» **TASK TO CARRY OUT**: Rewrite the lines of all the records below as a numbered list, leaving out the blank lines. Omit the pictures from your answer.

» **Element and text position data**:
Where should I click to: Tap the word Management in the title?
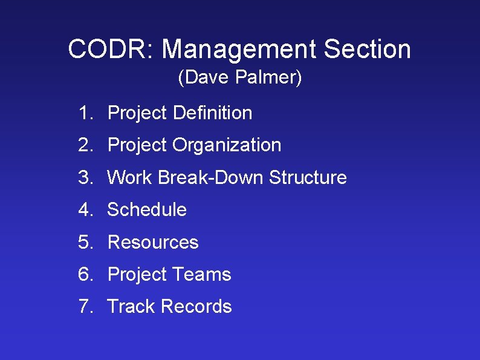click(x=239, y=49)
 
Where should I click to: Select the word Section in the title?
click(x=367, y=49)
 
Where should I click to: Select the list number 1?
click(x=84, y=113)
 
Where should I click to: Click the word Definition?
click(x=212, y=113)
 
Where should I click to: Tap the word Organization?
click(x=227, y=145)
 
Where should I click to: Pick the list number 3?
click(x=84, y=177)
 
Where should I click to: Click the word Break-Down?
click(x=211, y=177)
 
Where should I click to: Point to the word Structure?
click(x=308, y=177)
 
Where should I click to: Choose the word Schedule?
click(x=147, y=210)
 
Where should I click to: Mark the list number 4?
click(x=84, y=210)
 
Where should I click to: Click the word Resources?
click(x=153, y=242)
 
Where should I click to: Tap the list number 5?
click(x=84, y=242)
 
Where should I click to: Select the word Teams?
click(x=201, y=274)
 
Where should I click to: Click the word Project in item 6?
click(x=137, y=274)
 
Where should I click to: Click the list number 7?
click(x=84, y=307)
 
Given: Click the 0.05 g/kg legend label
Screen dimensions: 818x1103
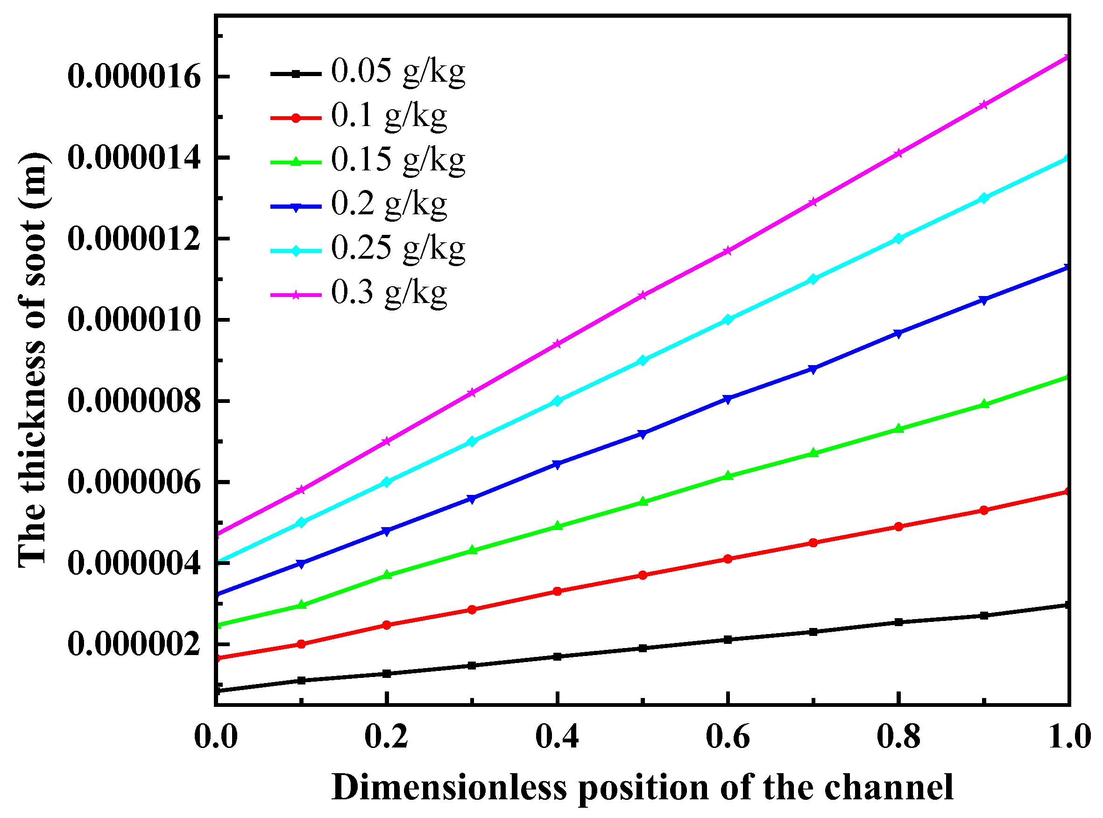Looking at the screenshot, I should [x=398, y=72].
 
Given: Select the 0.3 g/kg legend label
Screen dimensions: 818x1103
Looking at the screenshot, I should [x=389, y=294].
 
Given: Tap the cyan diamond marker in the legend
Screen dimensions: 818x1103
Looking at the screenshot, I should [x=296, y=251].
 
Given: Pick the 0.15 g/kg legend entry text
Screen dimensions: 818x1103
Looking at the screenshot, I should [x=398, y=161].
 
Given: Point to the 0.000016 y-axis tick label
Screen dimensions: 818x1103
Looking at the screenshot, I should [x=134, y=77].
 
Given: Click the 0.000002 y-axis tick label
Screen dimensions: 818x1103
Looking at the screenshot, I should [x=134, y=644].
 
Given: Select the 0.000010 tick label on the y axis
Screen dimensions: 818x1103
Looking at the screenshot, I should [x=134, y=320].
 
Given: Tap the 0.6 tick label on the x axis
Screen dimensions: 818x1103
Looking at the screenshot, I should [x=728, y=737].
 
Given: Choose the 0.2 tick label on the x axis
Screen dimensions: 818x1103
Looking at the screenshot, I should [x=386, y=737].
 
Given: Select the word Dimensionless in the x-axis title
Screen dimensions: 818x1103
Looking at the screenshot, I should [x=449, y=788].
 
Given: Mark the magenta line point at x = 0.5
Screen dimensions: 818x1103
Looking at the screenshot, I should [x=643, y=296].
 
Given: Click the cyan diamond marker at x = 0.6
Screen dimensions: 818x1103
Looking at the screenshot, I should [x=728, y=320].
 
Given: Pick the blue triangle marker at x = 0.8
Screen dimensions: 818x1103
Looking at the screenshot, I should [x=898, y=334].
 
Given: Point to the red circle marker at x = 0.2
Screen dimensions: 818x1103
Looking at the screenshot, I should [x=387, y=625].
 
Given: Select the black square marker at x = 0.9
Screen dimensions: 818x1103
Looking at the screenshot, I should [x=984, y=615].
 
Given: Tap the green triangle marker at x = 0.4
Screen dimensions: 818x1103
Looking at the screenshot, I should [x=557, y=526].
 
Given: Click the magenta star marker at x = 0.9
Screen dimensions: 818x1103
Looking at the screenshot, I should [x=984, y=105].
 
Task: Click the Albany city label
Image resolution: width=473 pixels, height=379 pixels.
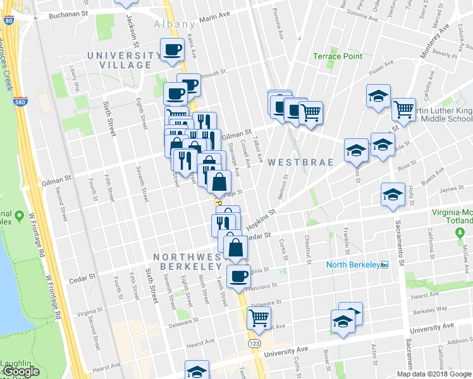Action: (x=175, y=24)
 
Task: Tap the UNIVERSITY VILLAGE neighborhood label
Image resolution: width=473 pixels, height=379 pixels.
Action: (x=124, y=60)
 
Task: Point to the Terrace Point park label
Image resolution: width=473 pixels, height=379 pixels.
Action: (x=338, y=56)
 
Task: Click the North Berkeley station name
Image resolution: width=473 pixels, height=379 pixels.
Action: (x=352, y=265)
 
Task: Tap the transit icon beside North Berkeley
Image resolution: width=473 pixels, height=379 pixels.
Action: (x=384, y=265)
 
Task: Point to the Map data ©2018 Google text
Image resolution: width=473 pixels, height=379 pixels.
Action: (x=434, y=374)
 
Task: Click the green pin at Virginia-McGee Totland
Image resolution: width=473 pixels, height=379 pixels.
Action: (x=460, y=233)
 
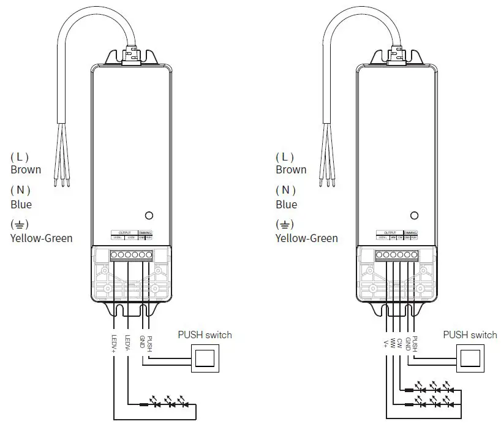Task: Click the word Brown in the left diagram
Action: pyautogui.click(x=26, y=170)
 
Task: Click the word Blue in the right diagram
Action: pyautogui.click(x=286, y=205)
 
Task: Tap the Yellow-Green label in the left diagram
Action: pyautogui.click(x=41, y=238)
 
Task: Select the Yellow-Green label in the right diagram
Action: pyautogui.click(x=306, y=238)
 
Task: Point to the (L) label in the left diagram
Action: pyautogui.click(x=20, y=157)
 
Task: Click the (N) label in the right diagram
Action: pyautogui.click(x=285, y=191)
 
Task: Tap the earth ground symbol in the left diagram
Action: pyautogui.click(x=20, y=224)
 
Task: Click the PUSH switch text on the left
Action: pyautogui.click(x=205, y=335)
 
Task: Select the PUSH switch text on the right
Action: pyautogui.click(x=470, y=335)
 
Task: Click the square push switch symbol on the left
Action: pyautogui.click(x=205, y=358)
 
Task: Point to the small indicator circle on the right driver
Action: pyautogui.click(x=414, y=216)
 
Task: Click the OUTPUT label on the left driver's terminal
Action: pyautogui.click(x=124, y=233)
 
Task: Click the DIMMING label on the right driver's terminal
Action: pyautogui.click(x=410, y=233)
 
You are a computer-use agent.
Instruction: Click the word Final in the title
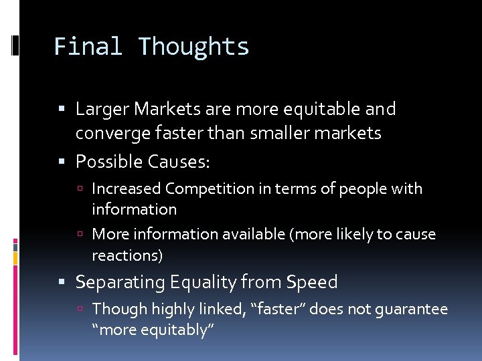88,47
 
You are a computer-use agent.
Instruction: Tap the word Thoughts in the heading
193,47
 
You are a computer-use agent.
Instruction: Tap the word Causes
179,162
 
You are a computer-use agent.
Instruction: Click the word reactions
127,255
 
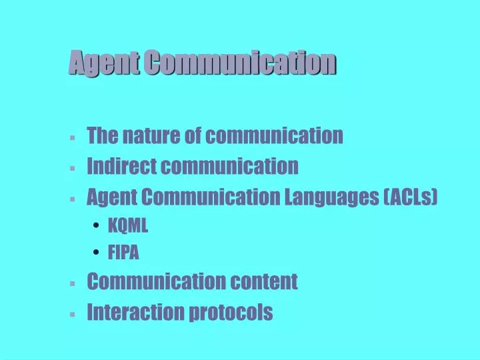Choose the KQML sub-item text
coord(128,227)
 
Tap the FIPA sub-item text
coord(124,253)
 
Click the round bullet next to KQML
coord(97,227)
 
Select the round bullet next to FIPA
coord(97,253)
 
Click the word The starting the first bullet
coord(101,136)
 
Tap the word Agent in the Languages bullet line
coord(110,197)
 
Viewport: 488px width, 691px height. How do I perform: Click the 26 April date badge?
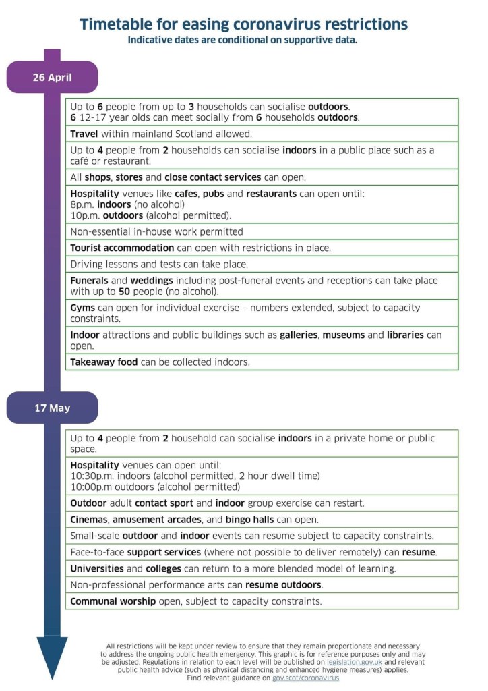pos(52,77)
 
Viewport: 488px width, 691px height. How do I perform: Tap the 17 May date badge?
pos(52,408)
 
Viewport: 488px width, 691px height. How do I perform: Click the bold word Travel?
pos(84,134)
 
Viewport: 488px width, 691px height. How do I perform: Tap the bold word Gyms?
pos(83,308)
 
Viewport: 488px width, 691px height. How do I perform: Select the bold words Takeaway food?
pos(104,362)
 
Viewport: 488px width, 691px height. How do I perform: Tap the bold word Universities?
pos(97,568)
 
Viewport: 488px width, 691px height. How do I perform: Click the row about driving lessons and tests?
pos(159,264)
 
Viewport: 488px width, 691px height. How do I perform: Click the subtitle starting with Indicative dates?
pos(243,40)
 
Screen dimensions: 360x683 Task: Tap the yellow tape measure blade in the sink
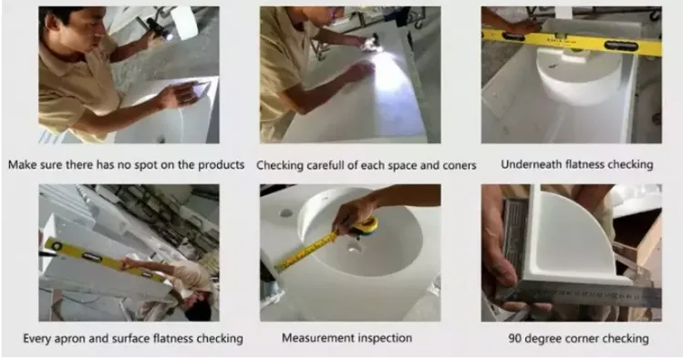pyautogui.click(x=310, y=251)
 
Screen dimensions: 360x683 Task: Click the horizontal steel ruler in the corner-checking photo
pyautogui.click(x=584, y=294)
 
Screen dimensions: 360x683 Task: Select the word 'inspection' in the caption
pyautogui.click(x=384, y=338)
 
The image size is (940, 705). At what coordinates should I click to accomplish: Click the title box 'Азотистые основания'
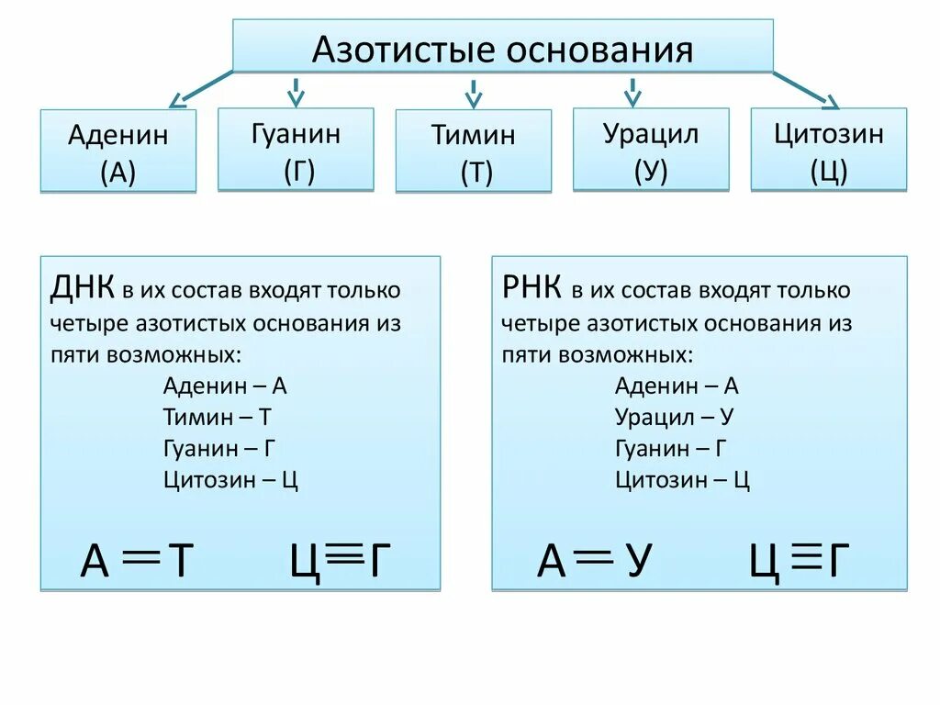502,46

» **RESULT FOR THIS EXERCISE**:
1. Where should I click to: Tap the word Management in the title?
2. click(x=239, y=49)
3. Where should I click to: Select the word Section in the title?
4. click(x=367, y=49)
5. Where should I click to: Select the list number 1?
6. click(x=84, y=113)
7. Where should I click to: Click the word Definition?
8. click(x=212, y=113)
9. Where should I click to: Tap the word Organization?
10. click(x=227, y=145)
11. Where should I click to: Pick the list number 3?
12. click(x=84, y=177)
13. Where should I click to: Click the word Break-Down?
14. click(x=211, y=177)
15. Where should I click to: Point to the word Structure?
16. click(x=308, y=177)
17. Where should I click to: Choose the word Schedule?
18. click(x=147, y=210)
19. Where should I click to: Mark the list number 4?
20. click(x=84, y=210)
21. Where should I click to: Click the word Resources?
22. click(x=153, y=242)
23. Where should I click to: Tap the list number 5?
24. click(x=84, y=242)
25. Where should I click to: Select the word Teams?
26. click(x=201, y=274)
27. Where should I click to: Click the word Project in item 6?
28. click(x=137, y=274)
29. Where should I click to: Click the list number 7?
30. click(x=84, y=307)
31. Given: Click the 0.05 g/kg legend label
32. Screen dimensions: 818x1103
33. Looking at the screenshot, I should [x=398, y=72].
34. Given: Select the 0.3 g/kg legend label
35. Screen dimensions: 818x1103
36. Looking at the screenshot, I should [x=389, y=294].
37. Given: Tap the cyan diamond marker in the legend
38. Screen dimensions: 818x1103
39. Looking at the screenshot, I should [x=296, y=251].
40. Given: Pick the 0.15 g/kg legend entry text
41. Screen dimensions: 818x1103
42. Looking at the screenshot, I should [x=398, y=161].
43. Given: Point to the 0.000016 y-axis tick label
44. Screen dimensions: 818x1103
45. Looking at the screenshot, I should [x=134, y=77].
46. Given: Click the 0.000002 y-axis tick label
47. Screen dimensions: 818x1103
48. Looking at the screenshot, I should [x=134, y=644].
49. Given: Select the 0.000010 tick label on the y axis
50. Screen dimensions: 818x1103
51. Looking at the screenshot, I should [x=134, y=320].
52. Given: Tap the 0.6 tick label on the x axis
53. Screen dimensions: 818x1103
54. Looking at the screenshot, I should [x=728, y=737].
55. Given: Choose the 0.2 tick label on the x axis
56. Screen dimensions: 818x1103
57. Looking at the screenshot, I should [x=386, y=737].
58. Given: Select the word Dimensionless in the x-axis title
59. Screen dimensions: 818x1103
60. Looking at the screenshot, I should [x=449, y=788].
61. Given: Mark the magenta line point at x = 0.5
62. Screen dimensions: 818x1103
63. Looking at the screenshot, I should [x=643, y=296].
64. Given: Click the cyan diamond marker at x = 0.6
65. Screen dimensions: 818x1103
66. Looking at the screenshot, I should [x=728, y=320].
67. Given: Pick the blue triangle marker at x = 0.8
68. Screen dimensions: 818x1103
69. Looking at the screenshot, I should [x=898, y=334].
70. Given: Point to the red circle marker at x = 0.2
71. Screen dimensions: 818x1103
72. Looking at the screenshot, I should [x=387, y=625].
73. Given: Select the black square marker at x = 0.9
74. Screen dimensions: 818x1103
75. Looking at the screenshot, I should [x=984, y=615].
76. Given: Tap the green triangle marker at x = 0.4
77. Screen dimensions: 818x1103
78. Looking at the screenshot, I should [x=557, y=526].
79. Given: Click the magenta star marker at x = 0.9
80. Screen dimensions: 818x1103
81. Looking at the screenshot, I should [x=984, y=105].
82. Task: Click the Albany city label
83. Image resolution: width=473 pixels, height=379 pixels.
84. Action: (x=175, y=24)
85. Task: Tap the UNIVERSITY VILLAGE neighborhood label
86. Image resolution: width=473 pixels, height=379 pixels.
87. Action: (x=124, y=60)
88. Task: Point to the Terrace Point park label
89. Image resolution: width=473 pixels, height=379 pixels.
90. Action: (x=338, y=56)
91. Task: Click the North Berkeley station name
92. Image resolution: width=473 pixels, height=379 pixels.
93. Action: (x=352, y=265)
94. Task: Tap the transit icon beside North Berkeley
95. Image resolution: width=473 pixels, height=379 pixels.
96. Action: (x=384, y=265)
97. Task: Point to the Map data ©2018 Google text
98. Image resolution: width=473 pixels, height=379 pixels.
99. Action: (x=434, y=374)
100. Task: Click the green pin at Virginia-McGee Totland
101. Image resolution: width=473 pixels, height=379 pixels.
102. Action: (x=460, y=233)
103. Task: Click the word Brown in the left diagram
104. Action: pyautogui.click(x=26, y=170)
105. Task: Click the word Blue in the right diagram
106. Action: pyautogui.click(x=286, y=205)
107. Task: Tap the Yellow-Green label in the left diagram
108. Action: pyautogui.click(x=41, y=238)
109. Task: Select the Yellow-Green label in the right diagram
110. Action: pyautogui.click(x=306, y=238)
111. Task: Point to the (L) label in the left diagram
112. Action: pyautogui.click(x=20, y=157)
113. Task: Click the (N) label in the right diagram
114. Action: pyautogui.click(x=285, y=191)
115. Task: Tap the earth ground symbol in the left diagram
116. Action: pyautogui.click(x=20, y=224)
117. Task: Click the PUSH switch text on the left
118. Action: pyautogui.click(x=205, y=335)
119. Task: Select the PUSH switch text on the right
120. Action: pyautogui.click(x=470, y=335)
121. Task: Click the square push switch symbol on the left
122. Action: pyautogui.click(x=205, y=358)
123. Task: Point to the small indicator circle on the right driver
124. Action: pyautogui.click(x=414, y=216)
125. Task: Click the OUTPUT label on the left driver's terminal
126. Action: pyautogui.click(x=124, y=233)
127. Task: Click the DIMMING label on the right driver's terminal
128. Action: pyautogui.click(x=410, y=233)
129. You are a computer-use agent.
130. Instruction: Click the word Final in the title
131. 88,47
132. You are a computer-use agent.
133. Instruction: Tap the word Thoughts in the heading
134. 193,47
135. You are a computer-use agent.
136. Instruction: Tap the word Causes
137. 179,162
138. You are a computer-use agent.
139. Instruction: Click the word reactions
140. 127,255
141. Choose the KQML sub-item text
142. coord(128,227)
143. Tap the FIPA sub-item text
144. coord(124,253)
145. Click the round bullet next to KQML
146. coord(97,227)
147. Select the round bullet next to FIPA
148. coord(97,253)
149. Click the word The starting the first bullet
150. coord(101,136)
151. Tap the word Agent in the Languages bullet line
152. coord(110,197)
153. Viewport: 488px width, 691px height. How do I perform: Click the 26 April date badge?
154. pos(52,77)
155. Viewport: 488px width, 691px height. How do I perform: Tap the 17 May date badge?
156. pos(52,408)
157. Viewport: 488px width, 691px height. How do I perform: Click the bold word Travel?
158. pos(84,134)
159. Viewport: 488px width, 691px height. How do I perform: Tap the bold word Gyms?
160. pos(83,308)
161. Viewport: 488px width, 691px height. How do I perform: Select the bold words Takeaway food?
162. pos(104,362)
163. Viewport: 488px width, 691px height. How do I perform: Tap the bold word Universities?
164. pos(97,568)
165. Viewport: 488px width, 691px height. How do I perform: Click the row about driving lessons and tests?
166. pos(159,264)
167. Viewport: 488px width, 691px height. How do I perform: Click the subtitle starting with Indicative dates?
168. pos(243,40)
169. Screen dimensions: 360x683 Task: Tap the yellow tape measure blade in the sink
170. pyautogui.click(x=310, y=251)
171. Screen dimensions: 360x683 Task: Click the horizontal steel ruler in the corner-checking photo
172. pyautogui.click(x=584, y=294)
173. Screen dimensions: 360x683 Task: Select the word 'inspection' in the caption
174. pyautogui.click(x=384, y=338)
175. The image size is (940, 705). At what coordinates should I click to accomplish: Click the title box 'Азотистые основания'
176. 502,46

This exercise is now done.